[Pixel coordinate grounding data]
|---|

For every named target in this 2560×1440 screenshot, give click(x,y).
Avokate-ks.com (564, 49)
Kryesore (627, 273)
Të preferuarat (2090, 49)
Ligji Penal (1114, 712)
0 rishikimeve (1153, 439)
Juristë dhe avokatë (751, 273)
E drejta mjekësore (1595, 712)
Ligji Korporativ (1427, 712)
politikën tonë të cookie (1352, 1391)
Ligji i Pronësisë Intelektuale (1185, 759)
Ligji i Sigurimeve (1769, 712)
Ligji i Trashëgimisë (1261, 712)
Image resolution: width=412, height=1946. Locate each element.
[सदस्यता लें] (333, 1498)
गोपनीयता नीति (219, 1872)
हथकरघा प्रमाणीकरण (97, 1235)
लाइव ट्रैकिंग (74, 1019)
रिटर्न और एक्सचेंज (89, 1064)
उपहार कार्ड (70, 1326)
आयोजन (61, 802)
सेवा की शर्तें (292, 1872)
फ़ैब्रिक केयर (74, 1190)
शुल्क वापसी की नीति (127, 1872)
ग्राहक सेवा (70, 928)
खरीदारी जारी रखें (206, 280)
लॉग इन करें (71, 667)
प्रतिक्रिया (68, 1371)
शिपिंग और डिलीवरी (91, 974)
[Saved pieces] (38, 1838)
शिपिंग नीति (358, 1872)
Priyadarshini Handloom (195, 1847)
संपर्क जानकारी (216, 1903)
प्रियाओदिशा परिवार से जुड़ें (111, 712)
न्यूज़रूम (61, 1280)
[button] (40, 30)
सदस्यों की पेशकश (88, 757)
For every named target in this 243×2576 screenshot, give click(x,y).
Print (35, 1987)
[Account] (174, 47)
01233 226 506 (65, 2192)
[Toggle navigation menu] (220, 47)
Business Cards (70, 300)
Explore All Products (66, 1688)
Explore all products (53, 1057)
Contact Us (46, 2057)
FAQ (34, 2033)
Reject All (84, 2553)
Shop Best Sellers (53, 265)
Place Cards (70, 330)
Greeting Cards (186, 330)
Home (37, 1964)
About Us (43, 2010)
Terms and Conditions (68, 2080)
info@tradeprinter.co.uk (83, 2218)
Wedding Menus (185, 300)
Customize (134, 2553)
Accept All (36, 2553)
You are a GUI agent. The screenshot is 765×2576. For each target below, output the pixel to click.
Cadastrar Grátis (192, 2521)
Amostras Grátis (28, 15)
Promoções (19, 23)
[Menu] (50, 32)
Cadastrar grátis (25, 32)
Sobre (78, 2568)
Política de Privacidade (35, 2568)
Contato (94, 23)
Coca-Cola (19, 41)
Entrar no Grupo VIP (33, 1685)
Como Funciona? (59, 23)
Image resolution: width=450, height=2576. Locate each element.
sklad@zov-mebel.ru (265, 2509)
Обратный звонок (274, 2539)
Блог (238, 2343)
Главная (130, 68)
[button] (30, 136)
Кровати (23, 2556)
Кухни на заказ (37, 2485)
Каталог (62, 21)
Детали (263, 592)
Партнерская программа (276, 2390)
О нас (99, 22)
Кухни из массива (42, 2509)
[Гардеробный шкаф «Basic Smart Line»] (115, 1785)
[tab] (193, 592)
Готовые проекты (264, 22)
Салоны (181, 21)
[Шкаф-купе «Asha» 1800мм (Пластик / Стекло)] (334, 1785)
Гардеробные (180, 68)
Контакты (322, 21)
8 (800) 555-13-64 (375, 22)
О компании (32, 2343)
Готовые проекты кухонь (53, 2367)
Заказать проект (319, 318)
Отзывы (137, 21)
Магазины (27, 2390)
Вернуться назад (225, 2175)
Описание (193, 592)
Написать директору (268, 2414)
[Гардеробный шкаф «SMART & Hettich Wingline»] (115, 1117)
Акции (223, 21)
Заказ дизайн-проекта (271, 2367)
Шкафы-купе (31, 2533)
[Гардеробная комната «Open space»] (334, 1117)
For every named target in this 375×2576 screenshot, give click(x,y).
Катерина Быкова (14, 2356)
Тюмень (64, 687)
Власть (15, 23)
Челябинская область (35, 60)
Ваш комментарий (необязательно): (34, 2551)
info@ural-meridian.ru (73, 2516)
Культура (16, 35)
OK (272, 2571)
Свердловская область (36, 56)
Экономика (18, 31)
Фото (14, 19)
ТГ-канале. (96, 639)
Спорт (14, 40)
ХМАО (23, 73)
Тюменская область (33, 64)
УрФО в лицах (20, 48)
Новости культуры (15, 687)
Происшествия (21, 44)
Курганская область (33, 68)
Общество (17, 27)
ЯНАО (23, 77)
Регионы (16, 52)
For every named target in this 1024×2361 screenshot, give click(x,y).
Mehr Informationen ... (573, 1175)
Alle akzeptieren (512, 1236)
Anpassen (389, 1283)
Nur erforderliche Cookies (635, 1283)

|---|

AIM OF THE EXERCISE: Copy all the records above exactly, missing none.

OUTPUT FOR THIS EXERCISE:
For every named target in this 2560×1440 screenshot, give click(x,y).
Avokate-ks.com (564, 49)
Kryesore (627, 273)
Të preferuarat (2090, 49)
Ligji Penal (1114, 712)
0 rishikimeve (1153, 439)
Juristë dhe avokatë (751, 273)
E drejta mjekësore (1595, 712)
Ligji Korporativ (1427, 712)
politikën tonë të cookie (1352, 1391)
Ligji i Pronësisë Intelektuale (1185, 759)
Ligji i Sigurimeve (1769, 712)
Ligji i Trashëgimisë (1261, 712)
Image resolution: width=412, height=1946. Locate each element.
[सदस्यता लें] (333, 1498)
गोपनीयता नीति (219, 1872)
हथकरघा प्रमाणीकरण (97, 1235)
लाइव ट्रैकिंग (74, 1019)
रिटर्न और एक्सचेंज (89, 1064)
उपहार कार्ड (70, 1326)
आयोजन (61, 802)
सेवा की शर्तें (292, 1872)
फ़ैब्रिक केयर (74, 1190)
शुल्क वापसी की नीति (127, 1872)
ग्राहक सेवा (70, 928)
खरीदारी जारी रखें (206, 280)
लॉग इन करें (71, 667)
प्रतिक्रिया (68, 1371)
शिपिंग और डिलीवरी (91, 974)
[Saved pieces] (38, 1838)
शिपिंग नीति (358, 1872)
Priyadarshini Handloom (195, 1847)
संपर्क जानकारी (216, 1903)
प्रियाओदिशा परिवार से जुड़ें (111, 712)
न्यूज़रूम (61, 1280)
[button] (40, 30)
सदस्यों की पेशकश (88, 757)
For every named target in this 243×2576 screenshot, give click(x,y).
Print (35, 1987)
[Account] (174, 47)
01233 226 506 (65, 2192)
[Toggle navigation menu] (220, 47)
Business Cards (70, 300)
Explore All Products (66, 1688)
Explore all products (53, 1057)
Contact Us (46, 2057)
FAQ (34, 2033)
Reject All (84, 2553)
Shop Best Sellers (53, 265)
Place Cards (70, 330)
Greeting Cards (186, 330)
Home (37, 1964)
About Us (43, 2010)
Terms and Conditions (68, 2080)
info@tradeprinter.co.uk (83, 2218)
Wedding Menus (185, 300)
Customize (134, 2553)
Accept All (36, 2553)
You are a GUI agent. The screenshot is 765×2576. For each target below, output the pixel to click.
Cadastrar Grátis (192, 2521)
Amostras Grátis (28, 15)
Promoções (19, 23)
[Menu] (50, 32)
Cadastrar grátis (25, 32)
Sobre (78, 2568)
Política de Privacidade (35, 2568)
Contato (94, 23)
Coca-Cola (19, 41)
Entrar no Grupo VIP (33, 1685)
Como Funciona? (59, 23)
Image resolution: width=450, height=2576. Locate each element.
sklad@zov-mebel.ru (265, 2509)
Обратный звонок (274, 2539)
Блог (238, 2343)
Главная (130, 68)
[button] (30, 136)
Кровати (23, 2556)
Кухни на заказ (37, 2485)
Каталог (62, 21)
Детали (263, 592)
Партнерская программа (276, 2390)
О нас (99, 22)
Кухни из массива (42, 2509)
[Гардеробный шкаф «Basic Smart Line»] (115, 1785)
[tab] (193, 592)
Готовые проекты (264, 22)
Салоны (181, 21)
[Шкаф-купе «Asha» 1800мм (Пластик / Стекло)] (334, 1785)
Гардеробные (180, 68)
Контакты (322, 21)
8 (800) 555-13-64 (375, 22)
О компании (32, 2343)
Готовые проекты кухонь (53, 2367)
Заказать проект (319, 318)
Отзывы (137, 21)
Магазины (27, 2390)
Вернуться назад (225, 2175)
Описание (193, 592)
Написать директору (268, 2414)
[Гардеробный шкаф «SMART & Hettich Wingline»] (115, 1117)
Акции (223, 21)
Заказ дизайн-проекта (271, 2367)
Шкафы-купе (31, 2533)
[Гардеробная комната «Open space»] (334, 1117)
For every named target in this 375×2576 screenshot, give click(x,y).
Катерина Быкова (14, 2356)
Тюмень (64, 687)
Власть (15, 23)
Челябинская область (35, 60)
Ваш комментарий (необязательно): (34, 2551)
info@ural-meridian.ru (73, 2516)
Культура (16, 35)
OK (272, 2571)
Свердловская область (36, 56)
Экономика (18, 31)
Фото (14, 19)
ТГ-канале. (96, 639)
Спорт (14, 40)
ХМАО (23, 73)
Тюменская область (33, 64)
УрФО в лицах (20, 48)
Новости культуры (15, 687)
Происшествия (21, 44)
Курганская область (33, 68)
Общество (17, 27)
ЯНАО (23, 77)
Регионы (16, 52)
For every named target in this 1024×2361 screenshot, give click(x,y).
Mehr Informationen ... (573, 1175)
Alle akzeptieren (512, 1236)
Anpassen (389, 1283)
Nur erforderliche Cookies (635, 1283)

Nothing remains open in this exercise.